Data extracted from a collection:
--*--
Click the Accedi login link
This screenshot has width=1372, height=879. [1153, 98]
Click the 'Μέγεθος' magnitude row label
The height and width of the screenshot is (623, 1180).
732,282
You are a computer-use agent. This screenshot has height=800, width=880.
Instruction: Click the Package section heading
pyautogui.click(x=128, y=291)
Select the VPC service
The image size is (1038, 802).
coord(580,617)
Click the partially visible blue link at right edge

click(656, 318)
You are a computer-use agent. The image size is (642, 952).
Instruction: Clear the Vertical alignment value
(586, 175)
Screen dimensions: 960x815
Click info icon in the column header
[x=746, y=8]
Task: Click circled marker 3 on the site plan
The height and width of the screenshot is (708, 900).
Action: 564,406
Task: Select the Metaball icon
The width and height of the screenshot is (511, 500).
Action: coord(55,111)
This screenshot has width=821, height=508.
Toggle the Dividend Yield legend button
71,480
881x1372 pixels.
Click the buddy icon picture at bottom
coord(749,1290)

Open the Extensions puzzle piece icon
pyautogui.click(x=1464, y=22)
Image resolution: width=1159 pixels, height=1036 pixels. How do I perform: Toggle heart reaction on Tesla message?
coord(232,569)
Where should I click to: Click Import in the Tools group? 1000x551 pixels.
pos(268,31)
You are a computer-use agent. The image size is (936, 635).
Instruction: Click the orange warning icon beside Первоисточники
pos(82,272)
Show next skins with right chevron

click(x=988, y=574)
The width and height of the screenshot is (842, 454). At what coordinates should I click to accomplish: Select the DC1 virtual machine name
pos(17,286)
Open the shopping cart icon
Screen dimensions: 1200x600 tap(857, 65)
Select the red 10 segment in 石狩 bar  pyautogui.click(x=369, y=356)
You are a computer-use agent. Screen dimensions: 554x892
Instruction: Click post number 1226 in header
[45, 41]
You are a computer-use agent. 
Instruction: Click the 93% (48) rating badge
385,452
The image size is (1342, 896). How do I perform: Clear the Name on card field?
--*--
• _Problem requirements_
Rewrite the rows, requests included, starting at the line that has "Task: Click circled marker 3 on the site plan" and ending after the line that has "coord(232,569)", and add 74 to every coordinate in the answers.

• _Exercise solution_
Task: Click circled marker 3 on the site plan
The height and width of the screenshot is (708, 900).
Action: 638,480
Task: Select the Metaball icon
The width and height of the screenshot is (511, 500).
Action: coord(129,185)
This screenshot has width=821, height=508.
Toggle the Dividend Yield legend button
145,554
881x1372 pixels.
Click the buddy icon picture at bottom
coord(823,1364)

Open the Extensions puzzle piece icon
pyautogui.click(x=1538, y=96)
Image resolution: width=1159 pixels, height=1036 pixels. How do I perform: Toggle heart reaction on Tesla message?
coord(306,643)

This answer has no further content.